Thursday, March 03, 2005

Force Majeure -- a review.

I've finished reading Force Majeure, by Bruce Wagner, and am still trying to sort out what I thought of it. He certainly tells a story well, as one might expect from someone who has written with success for TV. The guns on the wall in Act One always go off by the end of the play, and more often than not they nevertheless managed to take me by surprise with their discharge. Wagner's dialogue is snappy and sounds right, and he introduces a whole zoo of interesting characters, though only a few of them get to sound more than a note or two. But to what end? One of the reviews posted at Amazon refers to the novel as sociological, which sounds right; the book is more about LA (in the movie business sense) than Bud Wiggins, its protagonist. Are LA and the movie business so compelling? If you think so, read Wagner's stuff.

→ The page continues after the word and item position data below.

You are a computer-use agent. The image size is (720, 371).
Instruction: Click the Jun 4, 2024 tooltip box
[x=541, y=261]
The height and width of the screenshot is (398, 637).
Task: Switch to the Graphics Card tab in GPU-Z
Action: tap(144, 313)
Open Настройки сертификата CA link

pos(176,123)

This profile of Wagner from LA Weekly is worth a read if you're interested in him. (Random personal fact: He was married briefly to actress Rebecca De Mornay.) Here's what it says about Force Majeure:

A picaresque novel about a dreamily disturbed screenwriter, Force Majeure leaned heavily on Wagner’s own experience as a down-and-out limo driver to the stars. Inspired by Don Quixote and Fitzgerald’s "Pat Hobby" stories, the book feels unique and almost unclassifiable, presented in a style so deadpan it’s as if the characters are locked behind a wall of bulletproof glass. Alternately poetic and vicious (it ends with the hero molesting a 10-year-old girl), the book demonstrated Wagner’s ability to write about Los Angeles in a genuinely original and lyrical way, and parts of it are very funny. Like the work of his friend (and fellow lover of De Mornay) Leonard Cohen, it is full of mock grandiosity — not art so much as a reverence for the idea of art, the literary masterpiece as spiritual quest. Bud Wiggins, a "lucid dreamer," is a screenwriter, after all, which is to say a near-writer, and his depression is buffered by Vicodin and fantasy.

It also appears that Wagner is one of Ron Rosenbaum's edgy enthusiasms, surely a mark in his favor, but alas the New York Observer now makes you pay to read articles in its archives.